Oncogene Team, Institute of Cancer Research, Section of Cell and Molecular Biology, Cancer Research UK Tumour Cell Signalling Unit, 237 Fulham Road, London SW3 6JB, UK.
Cancer Cell. 2011 Aug 16;20(2):229-45. doi: 10.1016/j.ccr.2011.06.018.

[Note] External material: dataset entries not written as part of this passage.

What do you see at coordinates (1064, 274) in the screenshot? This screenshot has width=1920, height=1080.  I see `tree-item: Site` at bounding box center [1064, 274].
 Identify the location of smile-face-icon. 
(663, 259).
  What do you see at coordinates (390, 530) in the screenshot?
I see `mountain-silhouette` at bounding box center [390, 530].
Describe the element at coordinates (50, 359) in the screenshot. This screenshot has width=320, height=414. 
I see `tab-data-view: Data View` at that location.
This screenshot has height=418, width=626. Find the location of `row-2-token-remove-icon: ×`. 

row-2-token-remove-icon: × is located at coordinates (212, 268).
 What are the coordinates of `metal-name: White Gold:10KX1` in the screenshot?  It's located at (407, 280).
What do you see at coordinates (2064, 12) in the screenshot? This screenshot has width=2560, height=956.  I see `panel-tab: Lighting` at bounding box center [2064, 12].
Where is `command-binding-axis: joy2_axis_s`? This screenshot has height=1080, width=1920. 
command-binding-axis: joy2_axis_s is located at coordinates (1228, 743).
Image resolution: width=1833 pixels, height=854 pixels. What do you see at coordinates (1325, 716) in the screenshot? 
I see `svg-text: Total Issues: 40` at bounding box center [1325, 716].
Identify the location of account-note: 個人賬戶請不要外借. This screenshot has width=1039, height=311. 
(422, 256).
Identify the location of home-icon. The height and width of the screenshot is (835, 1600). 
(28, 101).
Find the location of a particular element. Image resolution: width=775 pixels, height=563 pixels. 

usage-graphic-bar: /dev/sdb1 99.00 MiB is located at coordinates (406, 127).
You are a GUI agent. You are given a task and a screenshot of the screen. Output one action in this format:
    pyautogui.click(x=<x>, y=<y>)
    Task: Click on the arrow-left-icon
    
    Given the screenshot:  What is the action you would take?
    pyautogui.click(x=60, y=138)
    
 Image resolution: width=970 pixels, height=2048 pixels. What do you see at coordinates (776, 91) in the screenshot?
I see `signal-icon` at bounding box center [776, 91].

Proinflammatory cytokines are frequently observed in the tumor microenvironment, and chronic inflammation is involved in cancer initiation and progression. We show that cytokine signaling through the receptor subunit GP130-IL6ST and the kinase JAK1 generates actomyosin contractility through Rho-kinase dependent signaling. This pathway generates contractile force in stromal fibroblasts to remodel the extracellular matrix to create tracks for collective migration of squamous carcinoma cells and provides the high levels of actomyosin contractility required for migration of individual melanoma cells in the rounded, "amoeboid" mode. Thus, cytokine signaling can generate actomyosin contractility in both stroma and tumor cells. Strikingly, actomyosin contractility itself positively modulates activity of the transcription factor STAT3 downstream of JAK1, demonstrating positive feedback within the signaling network.
促炎细胞因子在肿瘤微环境中经常被观察到,慢性炎症参与癌症的发生和发展。我们表明,通过受体亚基 GP130-IL6ST 和激酶 JAK1 的细胞因子信号转导通过 Rho-激酶依赖性信号转导产生肌动球蛋白收缩。该途径在基质成纤维细胞中产生收缩力,重塑细胞外基质,为鳞状癌细胞的集体迁移创建轨迹,并为个体黑色素瘤细胞以圆形的“阿米巴样”模式迁移提供所需的高水平肌动球蛋白收缩力。因此,细胞因子信号可以在基质和成纤维细胞中产生肌动球蛋白收缩力。引人注目的是,肌动球蛋白收缩本身正向调节 JAK1 下游转录因子 STAT3 的活性,表明信号网络内的正反馈。